Carter has deeper things than unrequited romance to worry about anyway, since his partner and other fellow officers are hip deep in the culture of corruption, and his refusal to wade in as well earns him a beatdown by a couple of mafia goons (one played by genre favorite Haig). Coffy, being present, gets smacked around as well, though not before getting a shot in with a vase to the head. Haig also takes a few moments to rip open her shirt so we get another look at her chest.

Carter’s prospects for survival don’t look so hot, and Coffy determines to get the Mafioso who sent the thugs, and who is also an integral part of the dope smuggling. (Not that she needed more impetus to get psychotic on peoples’ asses, but this lends the story more pathos, as Carter is the only completely sympathetic character in the piece.) The dude’s name is Vitroni (Arbus, who for some reason employs a Hispanic accent), and word has it he’s into some sick shit. He especially enjoys getting rough with the working girls of a pimp/drug dealer named King George (DoQui). Coffy proceeds to set herself up as one of George’s girls and orchestrates a wild party scene that guarantees that Vitroni will request a one-on-one with her. (She also pulls a switcheroo with George’s dope supply that turns out to have unbelievably coincidental benefits later in the story.) She meets with him intending to kill him, but unfortunately one of the thugs recognized her vase-over-head technique at the party from their encounter at Carter’s, and she is subdued and imprisoned. Things don’t get any more pleasant from there.

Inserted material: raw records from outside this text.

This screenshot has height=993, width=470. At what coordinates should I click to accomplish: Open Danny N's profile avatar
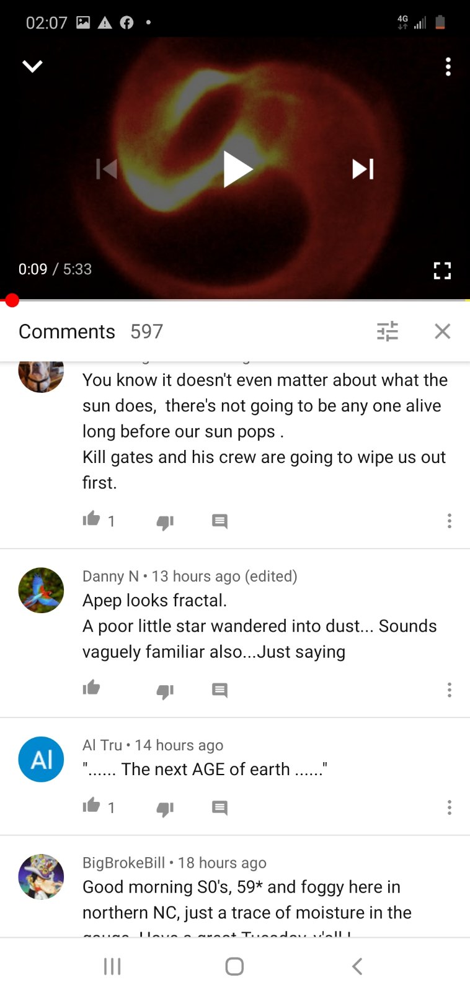[41, 590]
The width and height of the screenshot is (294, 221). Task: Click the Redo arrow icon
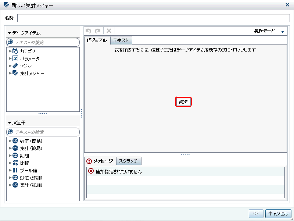tap(97, 31)
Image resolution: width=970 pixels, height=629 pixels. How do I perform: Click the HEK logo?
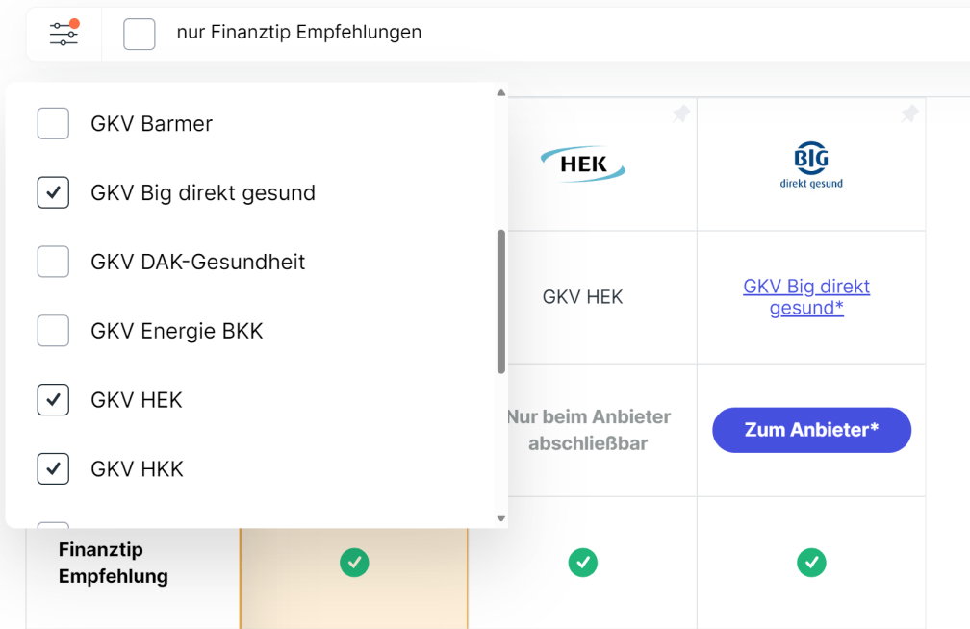tap(583, 164)
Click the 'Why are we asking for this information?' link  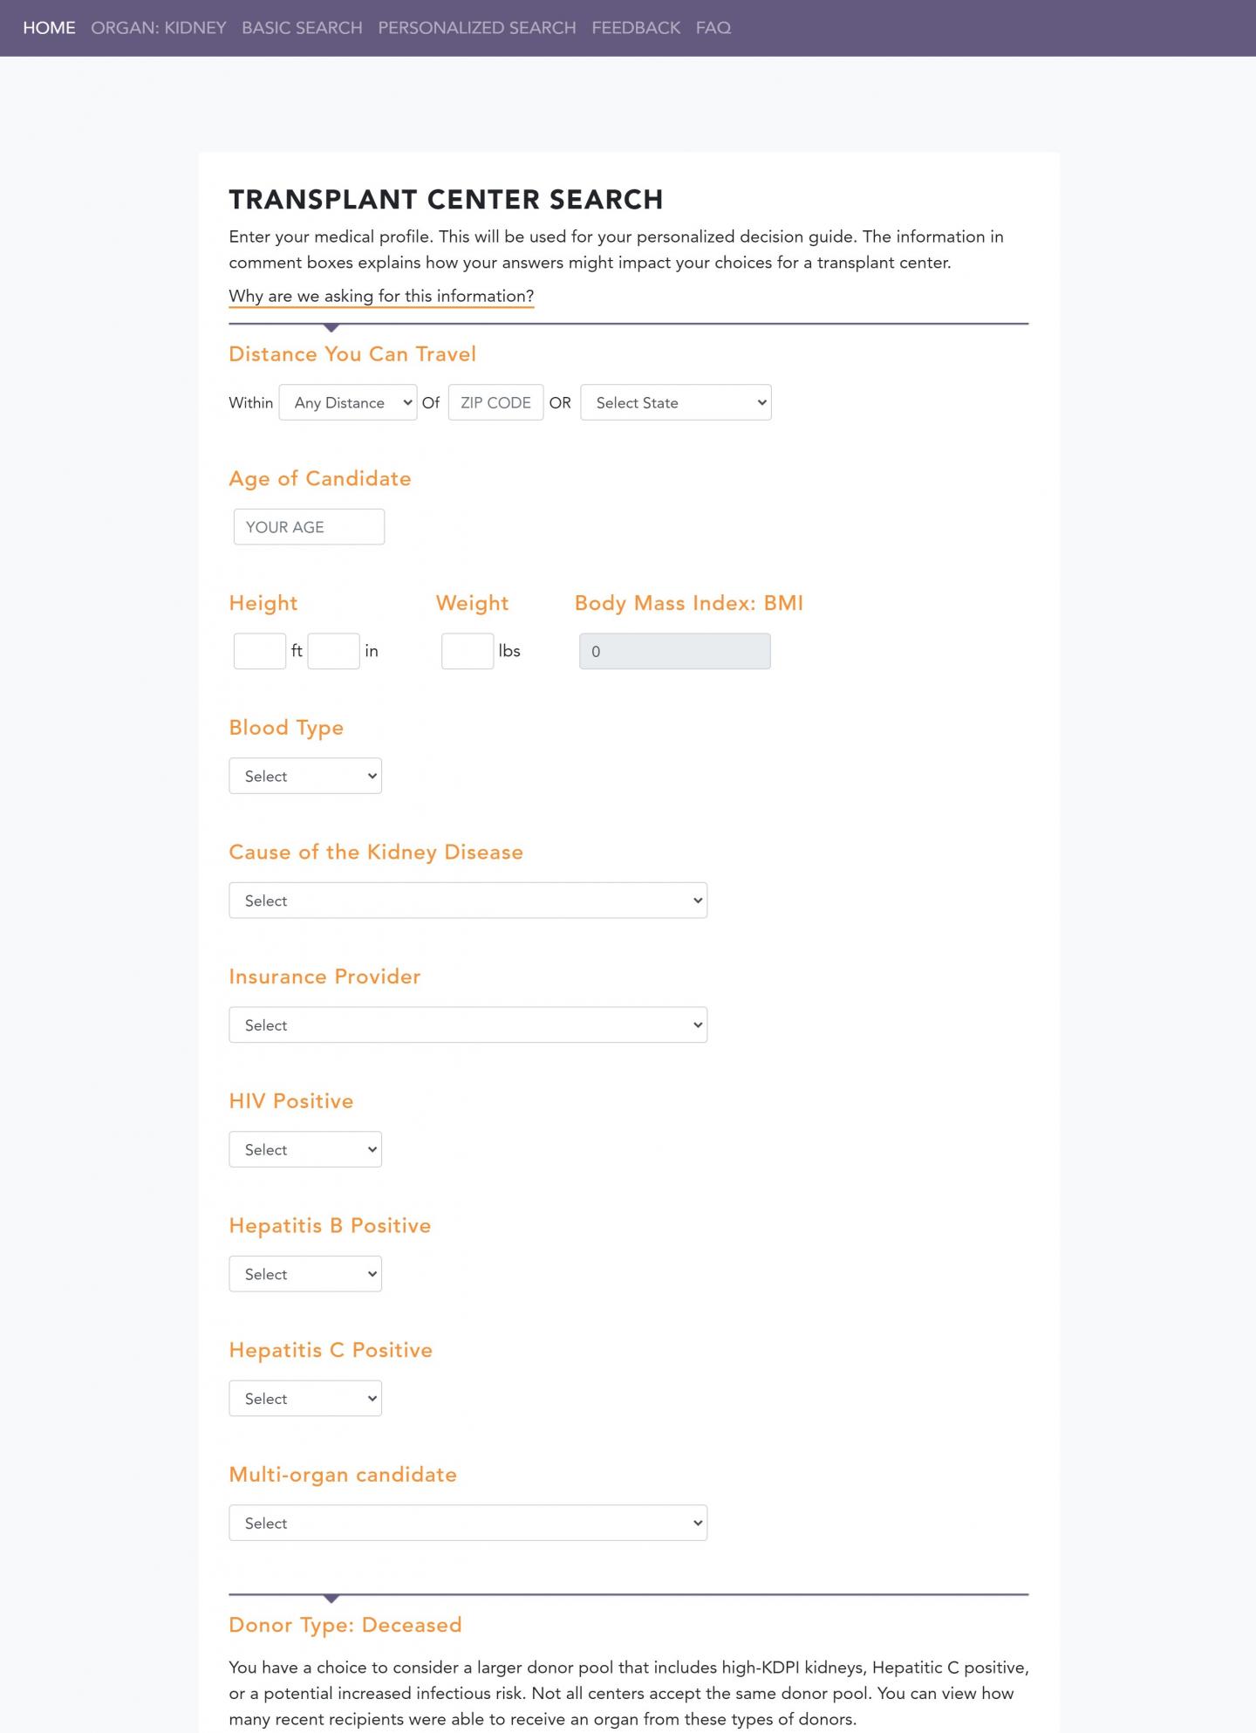(x=381, y=296)
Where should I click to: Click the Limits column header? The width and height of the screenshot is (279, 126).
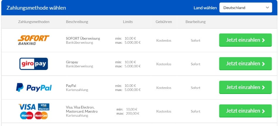tap(128, 22)
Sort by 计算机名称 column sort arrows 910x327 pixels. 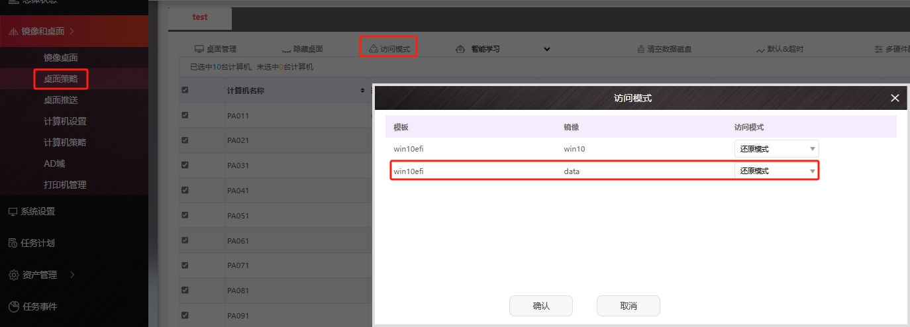tap(362, 90)
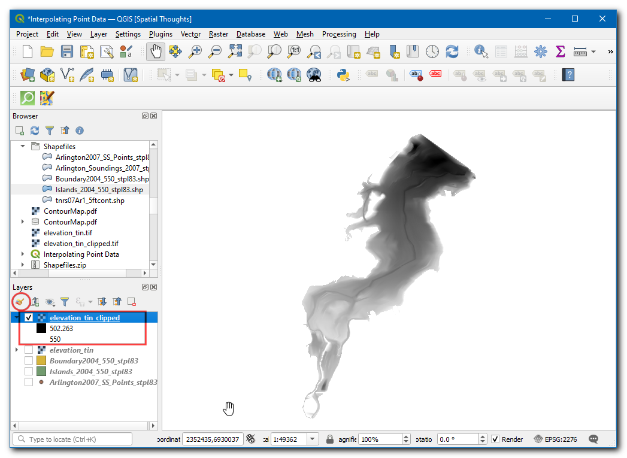Open the Python Console
Image resolution: width=627 pixels, height=458 pixels.
pyautogui.click(x=343, y=75)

This is a thoroughly nasty piece of work from the opening shotgun blast to the closing one. There are only victims and victimizers (a number of characters get to be both). One does get a sense of actual outrage on the part of writer/director Hill at the rampant vice and corruption, and he doesn’t excuse Coffy’s murderous behavior 100% either (he throws her a small loophole when she states that going into that mode is like being in a dream she can’t control). There’s some of the expected racial cynicism, but it’s largely either played for laughs (the only mention of racial harmony comes from the unctuous Vitroni) or merely implied, as in a shocking scene of violence near the end. But, of course, none of that is really the point. The cheap thrills, violent action and copious nudity are the draws, and the movie certainly delivers in that respect. There’s a streak of viciousness on display that may surprise those unfamiliar with the genre, but which enthusiasts will eat up. The party scene, probably the most memorable set piece in the whole thing, is a particular kick, with Coffy hurling girls left and right (and ripping open their shirts in the process), all leading up to the wince-inducing climax when George’s favorite girl Meg (Haynes) grabs our heroine’s hair only to have her hands cut up by the razors Coffy’s hidden in her ‘fro. Plus we get the added bonus of hindsight, allowing us to enjoy such excesses of the era as the garish clothing, the ‘baby, baby’ patois, and Sid Haig’s gigantic grin.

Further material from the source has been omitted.